There is a slight complexity in that one of the existing unit tests is expecting the result to be 1D when loading a file that contains an array of shape (1, 3).

I added the .squeeze() call in to preserve this behaviour, but I'm not sure whether a better option is to always return the shape specified in the DataArray attributes. I'm not sure how widely used ASCII-encoded GIFTIs, so am unsure of the potential impact of such a change. It's obviously unlikely that one would encounter a POINTSET or TRIANGLE array with a dimension of length 1, but it could occur with SHAPE or TIMESERIES arrays.

…rrently failing

…d shape

codecov · 2024-02-23T10:40:15Z

Codecov Report

Attention: Patch coverage is 86.66667% with 2 lines in your changes are missing coverage. Please review.

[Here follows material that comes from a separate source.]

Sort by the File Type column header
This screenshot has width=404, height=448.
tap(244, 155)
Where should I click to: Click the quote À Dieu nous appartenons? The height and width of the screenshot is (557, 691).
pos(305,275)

Project coverage is 92.26%. Comparing base (27c2427) to head (5bcf012).
Report is 6 commits behind head on master.

Files	Patch %	Lines
nibabel/gifti/parse_gifti_fast.py	86.66%	1 Missing and 1 partial ⚠️

Additional details and impacted files

@@           Coverage Diff           @@
##           master    #1298   +/-   ##
=======================================
  Coverage   92.25%   92.26%           
=======================================
  Files          99       99           
  Lines       12467    12457   -10     
  Branches     2563     2560    -3     
=======================================
- Hits        11502    11493    -9     
+ Misses        642      641    -1     
  Partials      323      323

☔ View full report in Codecov by Sentry.
📢 Have feedback on the report? Share it here.

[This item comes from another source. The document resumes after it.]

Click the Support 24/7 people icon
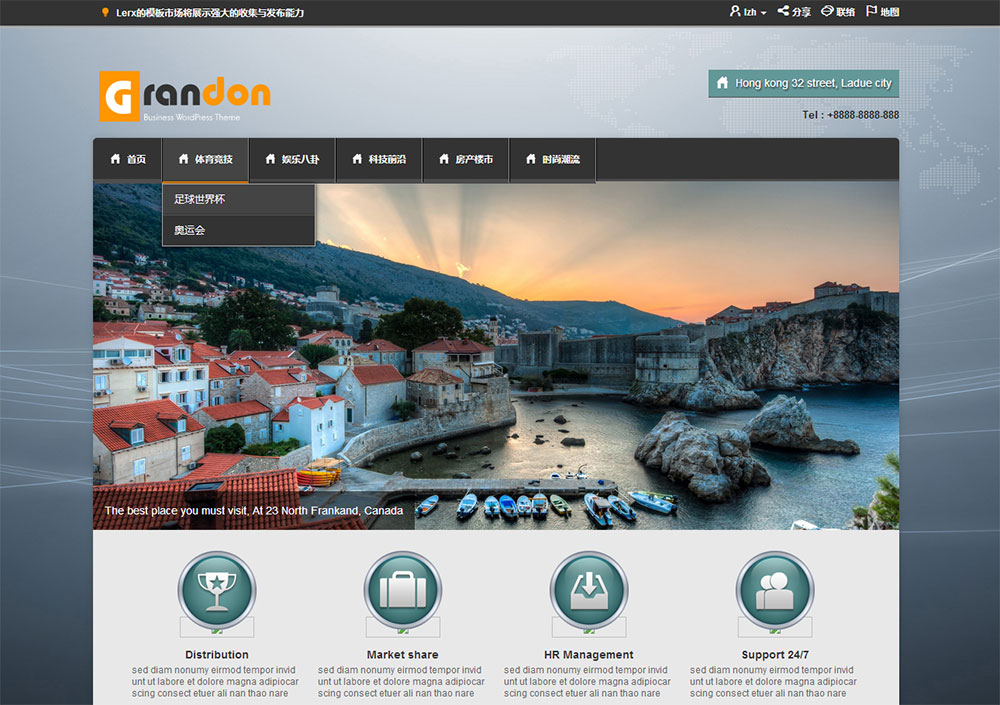The width and height of the screenshot is (1000, 705). click(775, 590)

effigies · 2024-02-23T13:26:10Z

We need to consider the ArrayIndexingOrder. MATLAB seems likely to ravel from column-major, while numpy will default to row-major. We do consider it below:

nibabel/nibabel/gifti/parse_gifti_fast.py

Lines 135 to 137 in 27c2427

    
           sh = tuple(darray.dims) 
        
           if len(newarr.shape) != len(sh): 
        
               newarr = newarr.reshape(sh, order=array_index_order_codes.npcode[darray.ind_ord])

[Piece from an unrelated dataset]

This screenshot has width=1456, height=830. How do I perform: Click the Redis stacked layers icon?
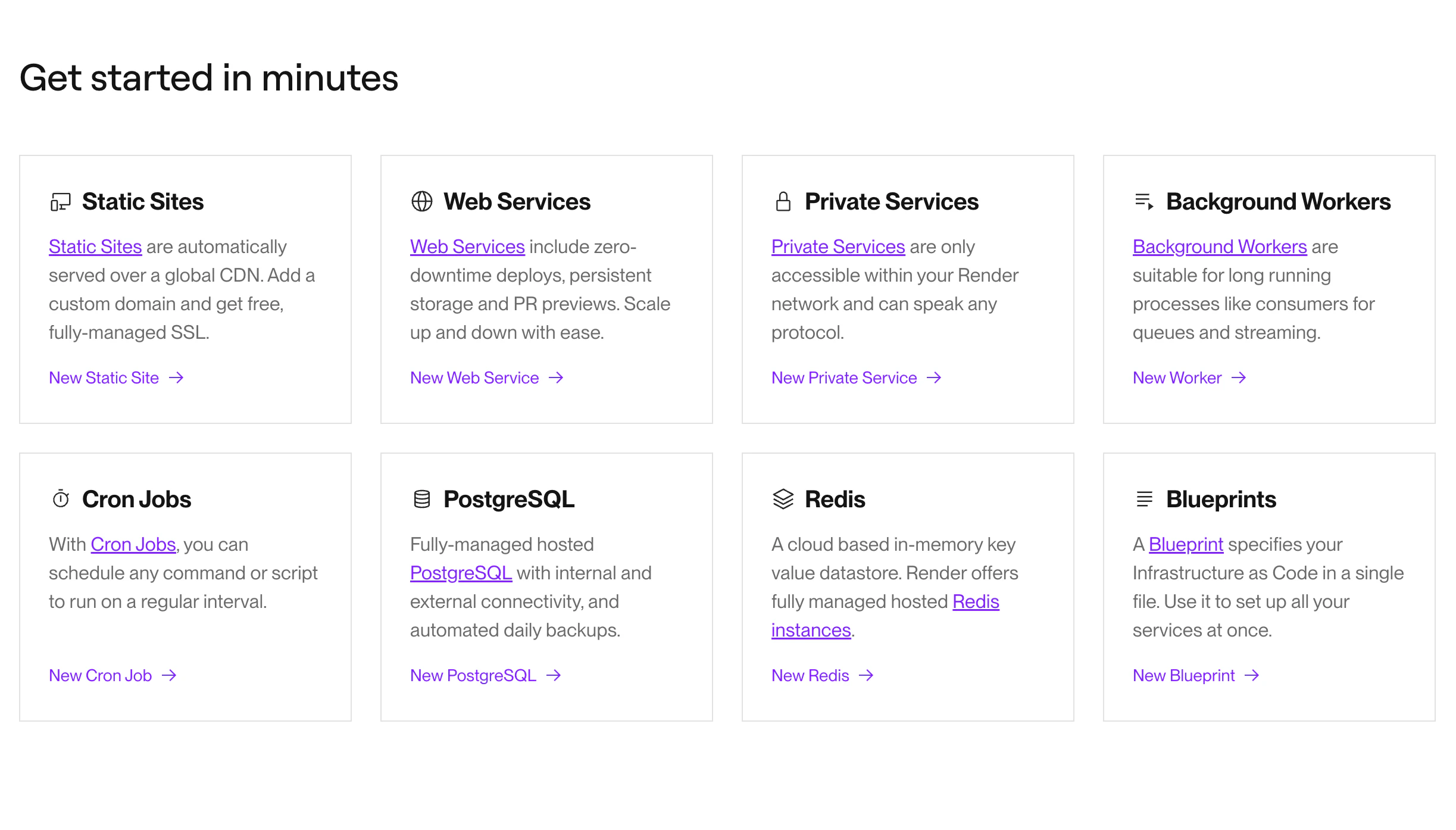point(783,499)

I think if we uniformize the dtype at the top of the function, then we can safely get rid of the byteswap at the end and reuse the existing reshape.

byteorder = gifti_endian_codes.npcode[darray.endian]
dtype = data_type_codes.type[darray.datatype].newbyteorder(endian)

I'm also noticing that the memmap created here does not respect index order:

nibabel/nibabel/gifti/parse_gifti_fast.py

Lines 97 to 103 in 27c2427

    
           newarr = np.memmap( 
        
               ext_fname, 
        
               dtype=dtype, 
        
               mode=mmap, 
        
               offset=darray.ext_offset, 
        
               shape=tuple(darray.dims), 
        
           )

So perhaps we want to go ahead and determine the shape and order at the top as well:

shape = tuple(darray.dims)
order = array_index_order_codes.npcode[darray.ind_ord]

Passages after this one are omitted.